That year the snow came unusually early. In mid-November it is already four feet deep outside Reykjavík; the Ring Road has to be cleared daily; many of the roads leading into the interior of the island are closed; villages cut off from the outside world. In other countries the airports would be shut down in weather like this; not in Iceland. The planes of Iceland Air land even on iced-over runways. Irene and Jonas arrived at Keflavéik airport at the end of November, in a snowstorm with gale-force winds and below-freezing temperatures. Jonas will keep talking about it for the entire ten days of their stay.
Magnus doesn’t pick them up at the airport, although he has the time, but the first evening after their arrival in Reykjavik he goes to hear Irene’s slide talk. He really is interested in architecture. Jonina is driving to her parents’ summerhouse in Olurfsbudir with Sunna. ‘Ask them if they want to come to Olurfsbudir. Ask them if they’d like to drive out there,’ Jonina says. ‘Are you sure?’ Magnus asks. Jonina looks at him, annoyed. Of course she’s sure.
She’s been with Magnus for two years now. She-is thirty-five and has a six-year-old daughter who has no contact with her father any more. She met Magnus at a dinner at the house of some friends – he was described to her as someone she would surely be interested in, a psychologist, refined, a little odd, reserved and a bit mixed up, but good-looking; the description proved correct. Once they separated for four months, but now they’re together again.
She can’t stand it when Magnus asks if she’s sure. If she weren’t sure, she wouldn’t have said anything. She wouldn’t have invited Irene and Jonas – total strangers to her – if she weren’t sure that it would work out well. Or maybe not well. Why should it always work out well? They would either get along or they wouldn’t, whichever. She says, ‘I’d like to meet Irene, and it would be nice for Irene to get out of Reykjavék, so ask her,’ and then she drives off.
She has packed snowsuits, food, wine and packets of cigarettes into the boot of the car and has driven off with Sunna to Olurfsbudir. A cluster of small summerhouses on the west coast, six miles from the ocean – seventeen summerhouses on a hillside in the middle of the heath. Grassy hummocks, moss, dwarf shrubs, and on the horizon, very far away, the mountains. That is all. The summerhouses are simple low, log cabins, each with two small bedrooms, an eat-in kitchen, a terrace and a pool you can fill with hot-spring water.
Jonina’s favourite time to be in Olurfsbudir is winter when the snow has covered the heath and everything is white all the way to the blue mountains. It gets light at eleven o’clock and dark again at four. It is silent, vast and godforsaken – black herds of Iceland horses and the steam rising from the pool, the only things moving. And the light changes from minute to minute, fog, walls of fog, the sun, a sudden view of the mountains, the sky splitting open and drawing shut again with threatening, blue-black clouds, then again fog and no more light at all.
Jonina finds driving to Olurfsbudir soothing; it calms her nerves, her whole body and also her heart.
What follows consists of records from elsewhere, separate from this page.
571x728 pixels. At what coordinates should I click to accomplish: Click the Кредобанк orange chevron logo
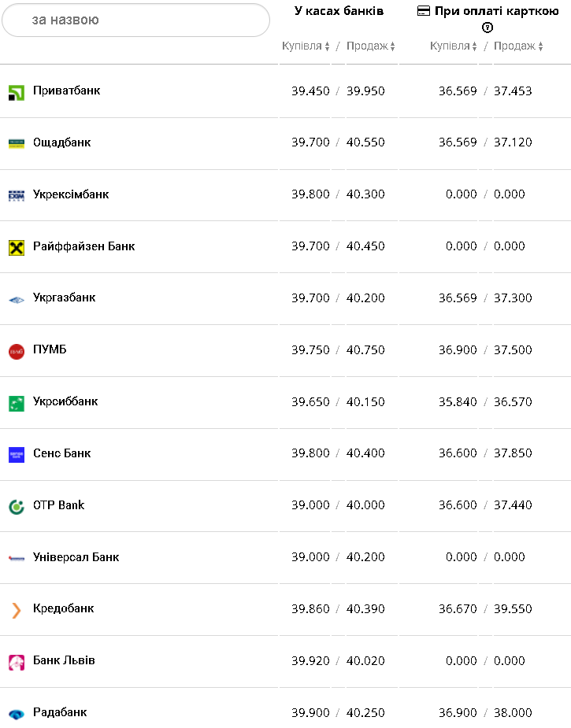pos(16,610)
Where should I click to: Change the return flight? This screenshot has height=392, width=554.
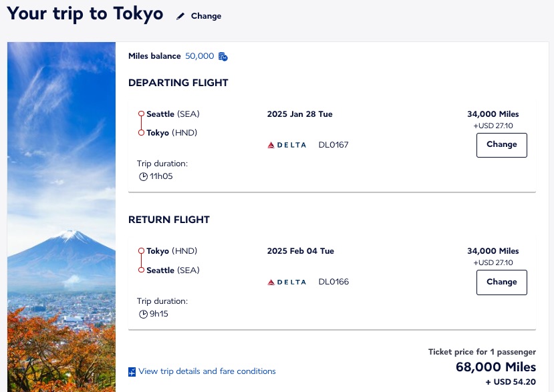pos(501,282)
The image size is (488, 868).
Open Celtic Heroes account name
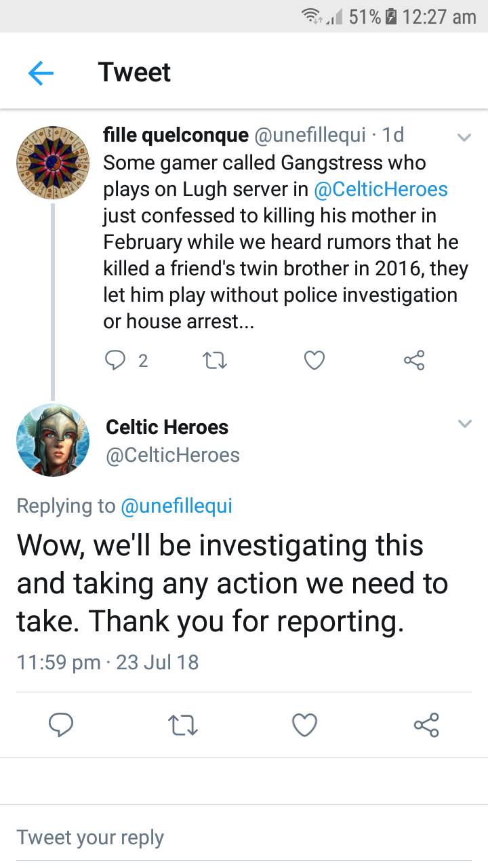[x=167, y=427]
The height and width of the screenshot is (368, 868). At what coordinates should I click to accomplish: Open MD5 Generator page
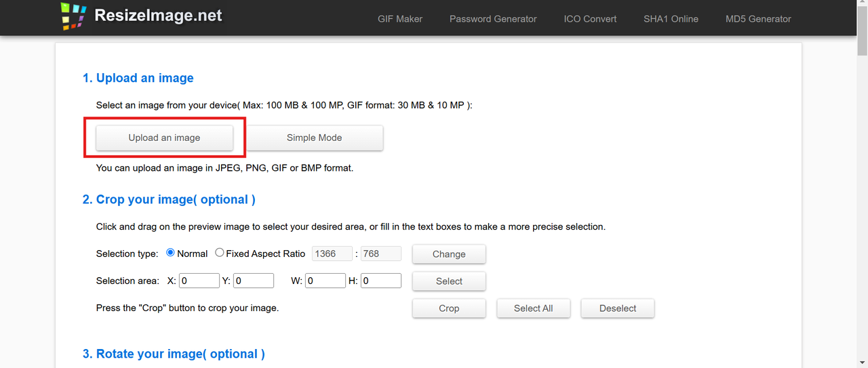point(758,19)
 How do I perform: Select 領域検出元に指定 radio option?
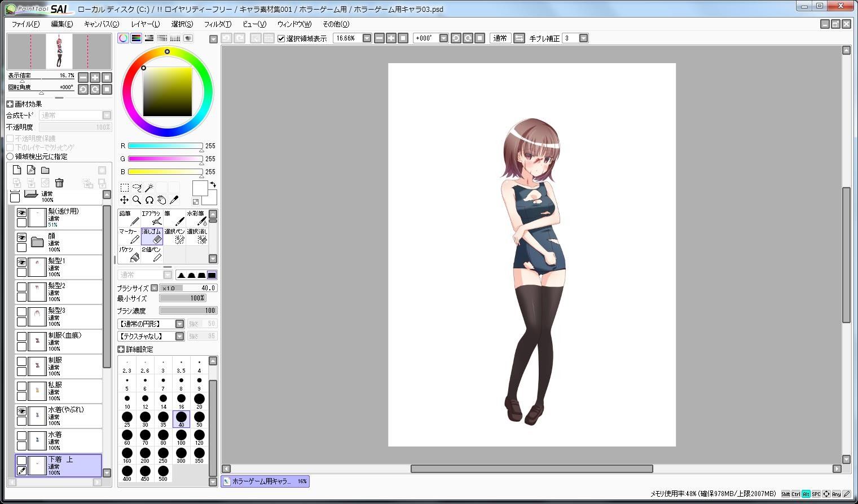tap(10, 157)
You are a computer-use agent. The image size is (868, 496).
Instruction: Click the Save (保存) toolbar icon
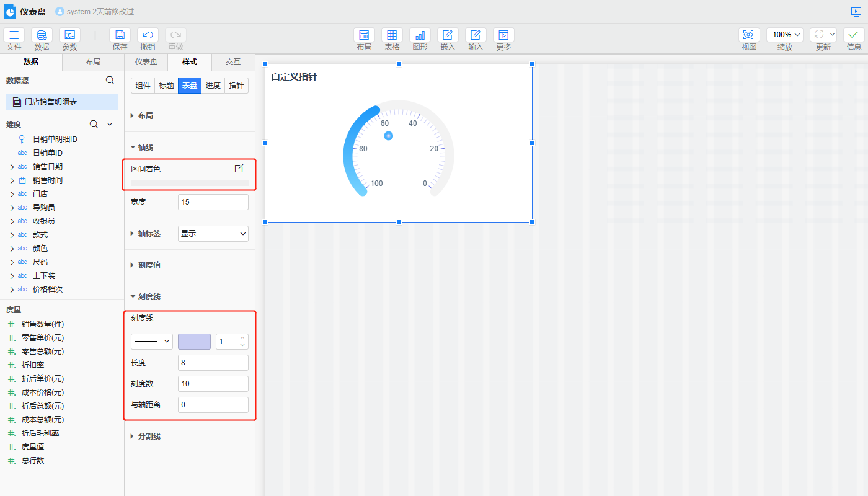tap(120, 35)
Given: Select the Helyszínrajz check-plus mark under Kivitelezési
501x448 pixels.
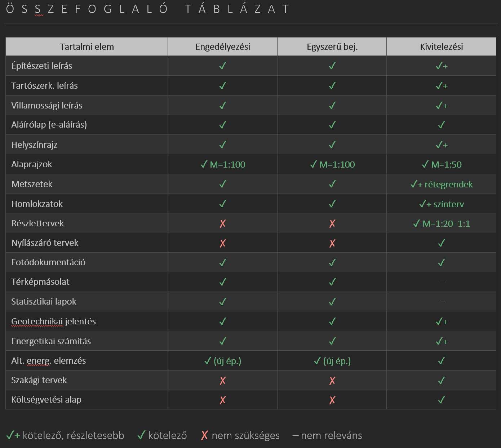Looking at the screenshot, I should pos(441,145).
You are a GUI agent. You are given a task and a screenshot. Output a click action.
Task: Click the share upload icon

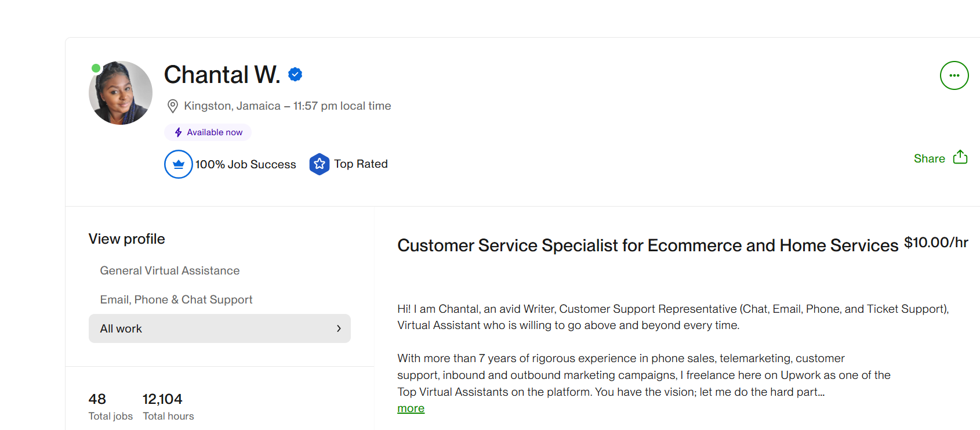[960, 157]
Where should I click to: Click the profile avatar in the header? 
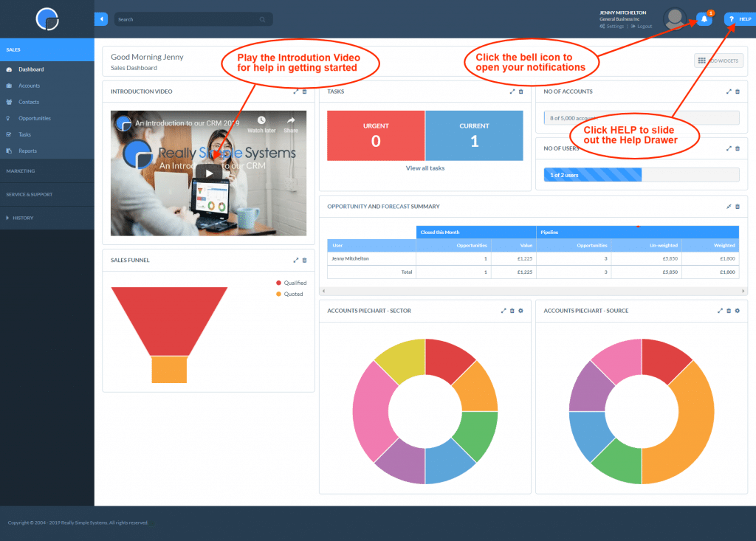coord(674,18)
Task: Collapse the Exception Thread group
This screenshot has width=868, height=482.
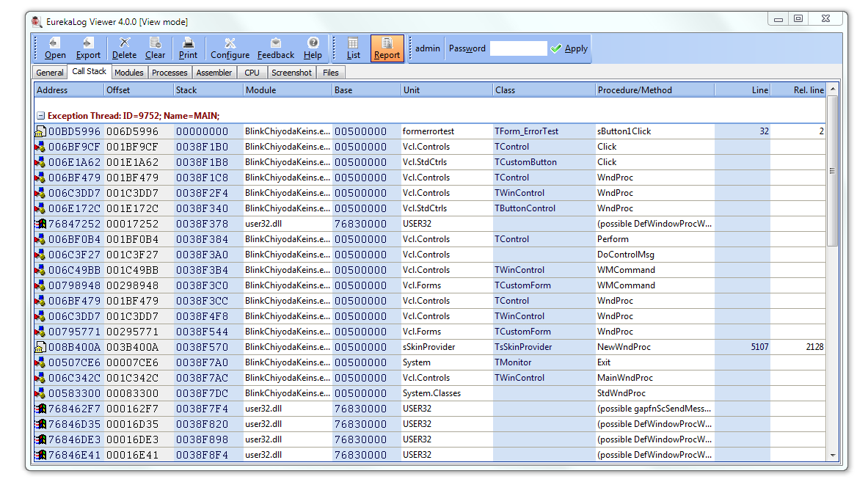Action: coord(41,116)
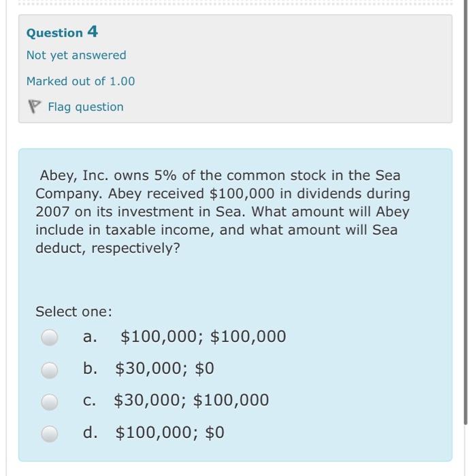Viewport: 471px width, 476px height.
Task: Click the Select one: label
Action: tap(74, 311)
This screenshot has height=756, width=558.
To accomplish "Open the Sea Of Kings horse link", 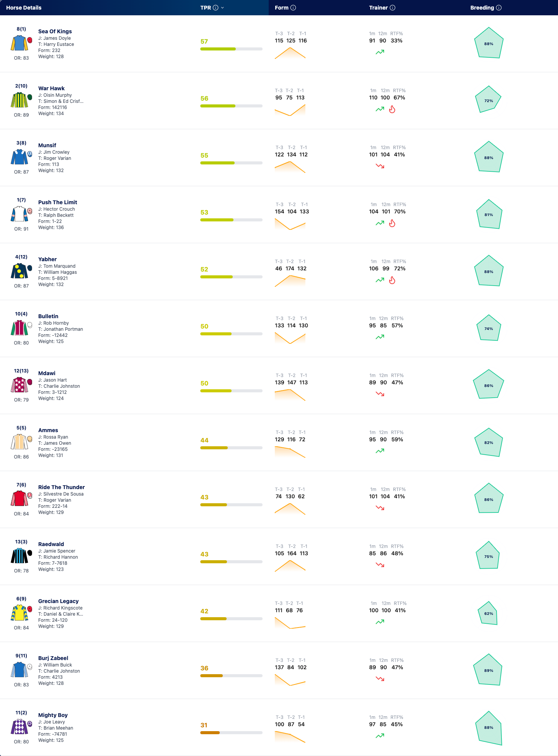I will (x=55, y=31).
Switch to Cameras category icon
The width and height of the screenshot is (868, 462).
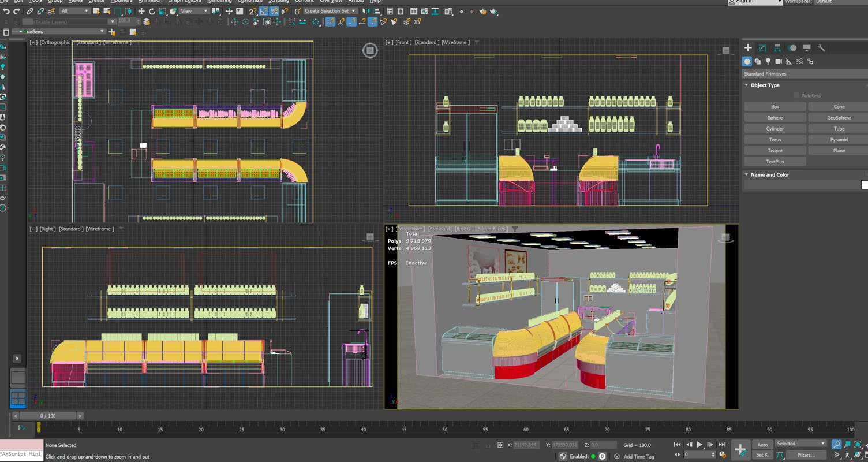point(779,61)
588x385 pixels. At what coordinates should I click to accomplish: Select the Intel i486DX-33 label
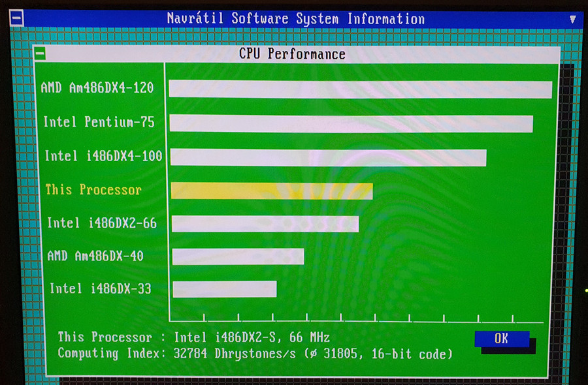(x=101, y=288)
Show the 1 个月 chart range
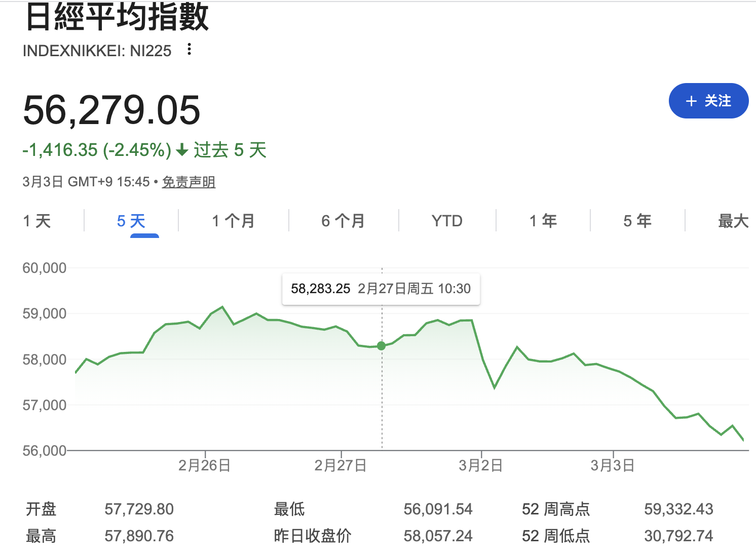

She longs to sit on the sofa by the window in the wooden house, to stare out at the grassy hummocks and not think of anything. Even after all these years she still finds it purifying. She was afraid that Magnus wouldn’t know how to deal with Olurfsbudir when she took him out there for the first time, that he would think it all too monotonous, too quiet, but her fears were unfounded. Magnus enjoyed Olurfsbudir. On his first visit there, he took a small leather suitcase the contents of which Jonina inspected while he was in the bathroom. Three ironed shirts, three pairs of trousers, a perfect travelling case with shoe polish, brushes, polishing cloths, another case just as perfect containing sewing things, and a CD by Nick Cave. Jonina stood before the suitcase staring at its contents, at its touching and disquieting contents; then she snapped it shut again.
Magnus calls late that night. Sunna is already asleep. The other summerhouses are unoccupied in the wintertime. He says, ‘Well then, we’ll come tomorrow; they would very much like to come too.’ ‘What are they like?’ Jonina asks. ‘What’s the guy like and how did it go with Irene?’ Magnus laughs softly. Jonina feels a wave of affection; she suddenly feels very sorry for him; or rather, she would like to touch him now. It must really be awful – meeting again after such a long time. He says, ‘It was good. No, really, it was good. She gave a fine lecture and afterwards we went out to eat. It wasn’t difficult; actually it was the way it used to be,’ and Jonina says, ‘Then come. Don’t get here too late. It is very beautiful out here.’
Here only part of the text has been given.